State v. Williams

Decision Date30 June 2016
Docket NumberNo. 20150042.,20150042.
Citation881 N.W.2d 618
PartiesSTATE of North Dakota, Plaintiff and Appellee v. Adrian Scott WILLIAMS, Defendant and Appellant.
CourtNorth Dakota Supreme Court

Frederick R. Fremgen, State's Attorney, Jamestown, N.D., for plaintiff and appellee.

Lee M. Grossman (argued) and Russell J. Myhre (on brief), Valley City, N.D., for defendant and appellant.

KAPSNER

, Justice.

[¶ 1] Adrian Williams appeals from a criminal judgment entered after a jury found him guilty of possession of drug paraphernalia, possession of a controlled substance, and two counts of possession of a controlled substance with intent to deliver. Williams argues the district court erred in denying his motion to suppress evidence because the warrantless search of his hotel room violated his Fourth Amendment rights against unreasonable searches and seizures. We affirm.

I

[¶ 2] In March 2013, Williams rented a room at the Holiday Inn Express in Jamestown. Jamestown police officers were investigating an unrelated criminal offense Williams allegedly committed against a hotel employee, and the officers arrested Williams in the hallway of the hotel after he left his hotel room. The officers removed Williams from the property.

[¶ 3] The hotel manager decided to evict Williams and contacted the police department to assist her in removing Williams' property from the hotel. Officers returned to the hotel and found a small plastic bag containing a white powder in the hall where Williams was arrested. The officers suspected the bag contained a controlled substance. The hotel manager let the officers into Williams' hotel room, and the officers began to inventory Williams' property. The officers found drug paraphernalia among Williams' property and stopped inventorying the room. While the officers were inventorying the hotel room, a canine officer arrived and conducted a canine walk-around of Williams' vehicle.

Saved entries
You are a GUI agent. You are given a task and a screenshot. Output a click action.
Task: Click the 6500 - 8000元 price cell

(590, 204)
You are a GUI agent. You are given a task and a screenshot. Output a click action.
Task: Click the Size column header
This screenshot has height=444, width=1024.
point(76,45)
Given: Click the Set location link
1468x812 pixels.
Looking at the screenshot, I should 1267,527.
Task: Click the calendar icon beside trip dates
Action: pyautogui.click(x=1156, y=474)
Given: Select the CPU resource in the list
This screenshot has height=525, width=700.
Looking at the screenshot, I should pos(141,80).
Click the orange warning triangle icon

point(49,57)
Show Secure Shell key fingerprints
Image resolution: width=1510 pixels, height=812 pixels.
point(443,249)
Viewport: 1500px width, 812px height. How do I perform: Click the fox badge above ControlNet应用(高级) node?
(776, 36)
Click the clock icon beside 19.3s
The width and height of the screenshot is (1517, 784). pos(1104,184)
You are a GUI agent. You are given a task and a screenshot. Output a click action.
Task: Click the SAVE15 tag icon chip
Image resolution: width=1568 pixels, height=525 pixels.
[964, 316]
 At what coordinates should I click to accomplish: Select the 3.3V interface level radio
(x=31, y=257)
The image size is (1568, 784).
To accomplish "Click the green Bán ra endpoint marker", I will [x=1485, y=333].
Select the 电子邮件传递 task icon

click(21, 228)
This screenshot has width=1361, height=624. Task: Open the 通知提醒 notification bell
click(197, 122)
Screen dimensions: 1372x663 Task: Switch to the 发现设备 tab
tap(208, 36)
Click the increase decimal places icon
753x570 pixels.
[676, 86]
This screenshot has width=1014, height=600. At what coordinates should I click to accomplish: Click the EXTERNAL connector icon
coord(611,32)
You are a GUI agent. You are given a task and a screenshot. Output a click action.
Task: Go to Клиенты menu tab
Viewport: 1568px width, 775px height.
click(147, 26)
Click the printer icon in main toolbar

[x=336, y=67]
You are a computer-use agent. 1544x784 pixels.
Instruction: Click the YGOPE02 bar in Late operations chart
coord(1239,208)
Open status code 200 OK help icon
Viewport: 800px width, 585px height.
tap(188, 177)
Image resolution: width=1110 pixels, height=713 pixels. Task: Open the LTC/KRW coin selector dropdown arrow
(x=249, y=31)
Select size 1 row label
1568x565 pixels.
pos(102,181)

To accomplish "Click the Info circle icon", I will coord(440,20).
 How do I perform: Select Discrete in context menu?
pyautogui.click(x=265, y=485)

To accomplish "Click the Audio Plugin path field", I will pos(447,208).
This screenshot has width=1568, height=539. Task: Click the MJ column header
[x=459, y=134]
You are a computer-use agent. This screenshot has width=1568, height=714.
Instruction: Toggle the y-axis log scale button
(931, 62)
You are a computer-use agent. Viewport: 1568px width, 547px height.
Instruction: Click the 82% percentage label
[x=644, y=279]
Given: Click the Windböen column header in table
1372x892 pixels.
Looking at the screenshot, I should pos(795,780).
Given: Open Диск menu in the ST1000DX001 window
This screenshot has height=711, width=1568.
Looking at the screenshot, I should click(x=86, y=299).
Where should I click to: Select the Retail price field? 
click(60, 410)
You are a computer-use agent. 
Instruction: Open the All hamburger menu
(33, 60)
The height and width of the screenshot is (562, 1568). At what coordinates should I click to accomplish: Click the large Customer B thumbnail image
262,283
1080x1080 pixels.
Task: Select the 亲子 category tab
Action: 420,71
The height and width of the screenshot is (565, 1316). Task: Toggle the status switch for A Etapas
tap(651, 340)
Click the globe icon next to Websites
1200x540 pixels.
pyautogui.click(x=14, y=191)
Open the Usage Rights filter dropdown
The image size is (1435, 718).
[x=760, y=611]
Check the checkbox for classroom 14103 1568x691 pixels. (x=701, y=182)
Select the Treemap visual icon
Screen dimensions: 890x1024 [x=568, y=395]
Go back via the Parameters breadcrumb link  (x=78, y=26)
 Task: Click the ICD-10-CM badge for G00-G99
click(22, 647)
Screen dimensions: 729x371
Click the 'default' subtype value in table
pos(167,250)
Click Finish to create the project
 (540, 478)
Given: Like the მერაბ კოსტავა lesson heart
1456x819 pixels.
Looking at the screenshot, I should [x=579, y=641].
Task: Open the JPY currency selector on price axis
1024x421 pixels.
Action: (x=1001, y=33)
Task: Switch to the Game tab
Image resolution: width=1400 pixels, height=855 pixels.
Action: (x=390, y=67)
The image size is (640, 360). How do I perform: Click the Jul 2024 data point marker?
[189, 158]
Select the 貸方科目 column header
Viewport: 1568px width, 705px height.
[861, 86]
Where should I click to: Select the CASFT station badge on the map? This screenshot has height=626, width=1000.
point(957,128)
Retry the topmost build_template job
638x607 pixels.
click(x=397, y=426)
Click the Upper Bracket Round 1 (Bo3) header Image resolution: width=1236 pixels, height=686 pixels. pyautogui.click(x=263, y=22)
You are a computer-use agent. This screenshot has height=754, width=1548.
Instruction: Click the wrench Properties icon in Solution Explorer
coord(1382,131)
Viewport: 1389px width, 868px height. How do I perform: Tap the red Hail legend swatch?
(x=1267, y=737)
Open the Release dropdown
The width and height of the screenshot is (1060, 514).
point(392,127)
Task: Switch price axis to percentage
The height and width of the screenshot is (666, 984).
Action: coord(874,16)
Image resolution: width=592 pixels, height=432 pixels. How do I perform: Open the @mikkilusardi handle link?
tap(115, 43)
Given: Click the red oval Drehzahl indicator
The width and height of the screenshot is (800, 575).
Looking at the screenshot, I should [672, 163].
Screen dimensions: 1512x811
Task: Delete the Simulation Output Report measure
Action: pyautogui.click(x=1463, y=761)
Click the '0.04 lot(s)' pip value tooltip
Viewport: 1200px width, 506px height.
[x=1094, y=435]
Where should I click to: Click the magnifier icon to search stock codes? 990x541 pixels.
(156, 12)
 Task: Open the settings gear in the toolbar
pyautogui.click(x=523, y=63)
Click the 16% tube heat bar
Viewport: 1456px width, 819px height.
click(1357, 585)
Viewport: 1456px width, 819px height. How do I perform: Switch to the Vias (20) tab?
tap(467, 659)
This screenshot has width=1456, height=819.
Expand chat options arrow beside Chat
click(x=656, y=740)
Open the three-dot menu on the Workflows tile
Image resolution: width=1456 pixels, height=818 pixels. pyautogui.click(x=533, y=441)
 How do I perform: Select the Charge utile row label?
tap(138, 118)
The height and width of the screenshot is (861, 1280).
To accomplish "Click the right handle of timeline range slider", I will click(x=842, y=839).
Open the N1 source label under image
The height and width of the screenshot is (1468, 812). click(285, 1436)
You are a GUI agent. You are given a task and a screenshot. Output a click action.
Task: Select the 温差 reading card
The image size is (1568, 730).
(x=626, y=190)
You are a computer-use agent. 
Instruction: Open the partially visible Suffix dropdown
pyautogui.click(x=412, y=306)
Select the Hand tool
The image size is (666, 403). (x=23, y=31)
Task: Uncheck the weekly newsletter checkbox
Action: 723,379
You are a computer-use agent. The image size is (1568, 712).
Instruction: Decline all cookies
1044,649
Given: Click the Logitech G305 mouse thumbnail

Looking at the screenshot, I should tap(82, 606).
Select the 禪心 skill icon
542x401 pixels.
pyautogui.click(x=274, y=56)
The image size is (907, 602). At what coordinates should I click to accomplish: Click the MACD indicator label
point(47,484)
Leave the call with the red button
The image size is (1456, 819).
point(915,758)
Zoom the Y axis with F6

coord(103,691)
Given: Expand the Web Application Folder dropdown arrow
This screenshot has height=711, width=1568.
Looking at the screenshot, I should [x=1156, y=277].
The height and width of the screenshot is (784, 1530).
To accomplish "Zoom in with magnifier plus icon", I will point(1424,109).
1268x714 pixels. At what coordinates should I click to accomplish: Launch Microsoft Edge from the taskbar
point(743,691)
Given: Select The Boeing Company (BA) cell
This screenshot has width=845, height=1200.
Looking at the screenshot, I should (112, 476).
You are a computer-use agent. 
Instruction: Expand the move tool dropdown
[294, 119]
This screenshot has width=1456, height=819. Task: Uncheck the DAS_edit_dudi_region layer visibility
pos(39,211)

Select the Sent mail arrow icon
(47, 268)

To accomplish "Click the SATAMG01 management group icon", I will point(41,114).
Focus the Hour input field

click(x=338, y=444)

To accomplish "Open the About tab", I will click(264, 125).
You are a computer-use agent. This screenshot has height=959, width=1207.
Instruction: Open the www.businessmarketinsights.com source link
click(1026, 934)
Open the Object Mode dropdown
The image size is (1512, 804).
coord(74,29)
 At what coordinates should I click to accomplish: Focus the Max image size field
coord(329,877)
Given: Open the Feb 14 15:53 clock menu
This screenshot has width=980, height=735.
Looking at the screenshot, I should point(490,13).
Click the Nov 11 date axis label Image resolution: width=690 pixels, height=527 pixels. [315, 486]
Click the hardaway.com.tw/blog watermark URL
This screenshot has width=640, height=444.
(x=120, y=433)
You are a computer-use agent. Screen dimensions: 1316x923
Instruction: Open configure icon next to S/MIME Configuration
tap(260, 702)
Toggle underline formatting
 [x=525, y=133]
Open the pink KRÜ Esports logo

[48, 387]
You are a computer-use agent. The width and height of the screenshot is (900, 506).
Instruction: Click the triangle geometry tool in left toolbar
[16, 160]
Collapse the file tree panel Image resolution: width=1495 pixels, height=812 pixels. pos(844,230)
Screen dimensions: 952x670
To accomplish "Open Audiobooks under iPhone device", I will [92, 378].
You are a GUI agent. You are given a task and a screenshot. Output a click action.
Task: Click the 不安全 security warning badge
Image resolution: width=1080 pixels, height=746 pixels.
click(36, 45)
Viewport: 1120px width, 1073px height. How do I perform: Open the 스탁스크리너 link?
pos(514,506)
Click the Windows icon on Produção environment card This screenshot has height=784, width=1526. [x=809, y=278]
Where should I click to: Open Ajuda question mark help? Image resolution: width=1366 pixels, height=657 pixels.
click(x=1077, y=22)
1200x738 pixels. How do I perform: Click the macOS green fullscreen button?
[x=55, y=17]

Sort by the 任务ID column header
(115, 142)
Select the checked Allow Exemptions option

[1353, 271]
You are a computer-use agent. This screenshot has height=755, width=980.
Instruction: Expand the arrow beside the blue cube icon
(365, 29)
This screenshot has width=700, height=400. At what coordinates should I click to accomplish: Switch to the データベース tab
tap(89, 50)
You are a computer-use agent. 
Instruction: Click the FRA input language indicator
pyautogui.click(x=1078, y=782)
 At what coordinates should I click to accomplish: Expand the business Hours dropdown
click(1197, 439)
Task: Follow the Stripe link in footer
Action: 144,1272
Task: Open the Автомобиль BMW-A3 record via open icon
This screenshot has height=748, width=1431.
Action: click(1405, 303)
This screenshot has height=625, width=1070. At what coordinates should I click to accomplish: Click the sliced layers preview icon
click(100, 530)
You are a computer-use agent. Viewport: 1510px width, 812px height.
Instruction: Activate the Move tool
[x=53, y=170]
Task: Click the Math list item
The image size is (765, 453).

**Exercise task 1:**
Answer these questions using the State v. Williams opinion.
(a) At which hotel did Williams rent a room in March 2013?
(b) What did officers find in the hall where Williams was arrested?
(c) Who let the officers into Williams' hotel room?
**Exercise task 2:** Continue the State v. Williams opinion from where it stops.

**Exercise response 1:**
(a) The Holiday Inn Express in Jamestown.
(b) A small plastic bag containing a white powder.
(c) The hotel manager.

**Exercise response 2:**
[¶ 4] The plastic bag found in the hallway, the inventory of the hotel room, and the results of the canine walk-around were used to obtain a search warrant for the hotel room and the vehicle. The officers searched the hotel room and vehicle, and found controlled substances in the vehicle. Williams was charged with two counts of possession of a controlled substance with an intent to deliver, possession of drug paraphernalia, and possession of a controlled substance.

[¶ 5] Williams moved to suppress evidence, arguing the search of his hotel room and vehicle violated his constitutional rights. He claimed the officers' warrantless entry and search of his hotel room was illegal, no exceptions to the warrant requirement applied to the search, the search warrant obtained after the initial illegal entry and search did not correct the illegality, and misleading and inaccurate information was used to obtain the search warrant. He also argued officers did not have probable cause to conduct a canine walk-around of his vehicle, and information from the walk-around was used to obtain the search warrant.

[¶ 6] After a hearing, the district court denied Williams' motion to suppress. The court found the hotel evicted Williams from the room, Williams no longer had an expectation of privacy after he was evicted, and therefore the officers' entry and search of the room was not illegal and did not violate Williams' constitutional rights. The court found probable cause was not required before the officers could conduct a canine walk-around of the vehicle, there was sufficient information for a warrant, and the search of the vehicle did not violate Williams' constitutional rights.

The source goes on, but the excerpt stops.